Releases: SenseTime-FVG/OpenDWM
Releases · SenseTime-FVG/OpenDWM
v0.6.0
- Release LiDAR Diffusion models and with the technique report.
- Add LiDAR visualization tool.
v0.5.1
v0.5.0
v0.4.0
v0.3.3
Functionality
- CTSD pipeline supports action control (training data is converted from ego transform) and pyTorch distributed checkpoint.
- The distributed checkpointing reduces peak memory and GPU memory usage during the loading, resuming, saving stage, which is more friendly for low memory and GPU memory distributed system.
- Warning: Incompatible with the optimizer checkpoint of previous version). To resume the checkpoint saved by the previous version (<0.3.3), you need to launch a new training stage with the recently saved model checkpoint only.

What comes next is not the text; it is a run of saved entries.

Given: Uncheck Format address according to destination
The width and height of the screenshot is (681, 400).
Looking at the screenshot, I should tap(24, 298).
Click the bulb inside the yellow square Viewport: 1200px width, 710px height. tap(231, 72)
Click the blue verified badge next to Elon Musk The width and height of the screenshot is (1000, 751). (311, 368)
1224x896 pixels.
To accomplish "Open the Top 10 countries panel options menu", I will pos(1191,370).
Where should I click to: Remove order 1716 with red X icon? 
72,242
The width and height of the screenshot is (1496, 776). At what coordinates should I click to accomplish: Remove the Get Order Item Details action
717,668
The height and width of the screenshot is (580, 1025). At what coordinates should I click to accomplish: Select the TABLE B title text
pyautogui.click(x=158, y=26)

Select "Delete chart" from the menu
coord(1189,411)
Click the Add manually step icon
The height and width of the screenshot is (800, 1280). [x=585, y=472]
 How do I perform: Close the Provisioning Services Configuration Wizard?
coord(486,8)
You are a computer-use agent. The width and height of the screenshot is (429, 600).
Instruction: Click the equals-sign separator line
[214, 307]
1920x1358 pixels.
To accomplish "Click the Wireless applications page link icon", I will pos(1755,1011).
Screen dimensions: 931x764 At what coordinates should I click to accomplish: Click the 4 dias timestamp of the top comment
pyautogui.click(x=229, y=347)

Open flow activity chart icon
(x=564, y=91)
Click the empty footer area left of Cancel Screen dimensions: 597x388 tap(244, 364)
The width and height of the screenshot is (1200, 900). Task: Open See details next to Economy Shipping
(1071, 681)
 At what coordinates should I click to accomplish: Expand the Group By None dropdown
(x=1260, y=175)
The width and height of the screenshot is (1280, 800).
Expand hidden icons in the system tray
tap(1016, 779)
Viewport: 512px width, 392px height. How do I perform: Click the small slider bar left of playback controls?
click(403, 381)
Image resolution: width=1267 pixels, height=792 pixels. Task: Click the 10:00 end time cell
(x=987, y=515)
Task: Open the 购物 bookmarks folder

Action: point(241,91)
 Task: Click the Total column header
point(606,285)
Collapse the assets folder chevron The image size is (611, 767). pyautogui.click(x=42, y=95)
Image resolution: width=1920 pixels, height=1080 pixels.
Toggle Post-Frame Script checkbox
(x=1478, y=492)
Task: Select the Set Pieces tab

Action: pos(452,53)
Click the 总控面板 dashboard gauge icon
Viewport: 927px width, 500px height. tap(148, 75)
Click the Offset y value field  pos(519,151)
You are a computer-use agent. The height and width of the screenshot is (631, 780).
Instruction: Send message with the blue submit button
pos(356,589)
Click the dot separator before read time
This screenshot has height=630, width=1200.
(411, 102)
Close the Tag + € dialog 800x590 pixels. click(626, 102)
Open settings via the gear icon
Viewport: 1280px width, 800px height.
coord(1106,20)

- Update LiDAR VQVAE and Maskgit pipelines for temporal and auto-regressive generation.
- Release Diffusion Forcing Transformer (DFoT) on CTSD 3.5 model config and checkpoint. The DFoT is a kind of self-supervision target with "soft mask", which allow the model to reduce the accumulative degradation during the auto-regressive generation. The interative generation pipeline prefers a DFoT model.
- Release KITTI-360 included LiDAR VQVAE and Maskgit model config and checkpoint.
- Add scripts to make blank code (LiDAR VQVAE), make carla camera parameters (interactive generation), Carla control from steering (interactive generation)
Fixes
- Fix export script as nuScenes data.
- Other minor fixes about the models, datasets, metrics.
v0.3.1
Functionality
- Add experimental interactive generation pipeline code, config, documents.
- CTSD pipeline support action (speed, steering) as additional conditions.
Fix & minor updates
- Fix dataset text condition bug for random text partial drop, (triggered by the seed being given in the image_description_settings).
- Update dependencies for the safety issue.
- Update metric record for released LiDAR models.
v0.3.0
v0.2.1
Functionality
- Release layout conditioned CTSD 3.5 config, checkpoint, example.
- Trained with 4 datasets (nuScenes, Waymo, Argoverse, OpenDV) in single stage for better generalization ability.
- Bucket for multi-resolution, following OpenSora ...
- nuScenes dataset allow to config BEV condition drawing by solid shape or outline.
Fix
- Fix that S3FS cannot list more than 1k items.
- Fix reshape error for CTSD 3.x pointwise temporal attention.
- Fix link to UniMLVG config in the README.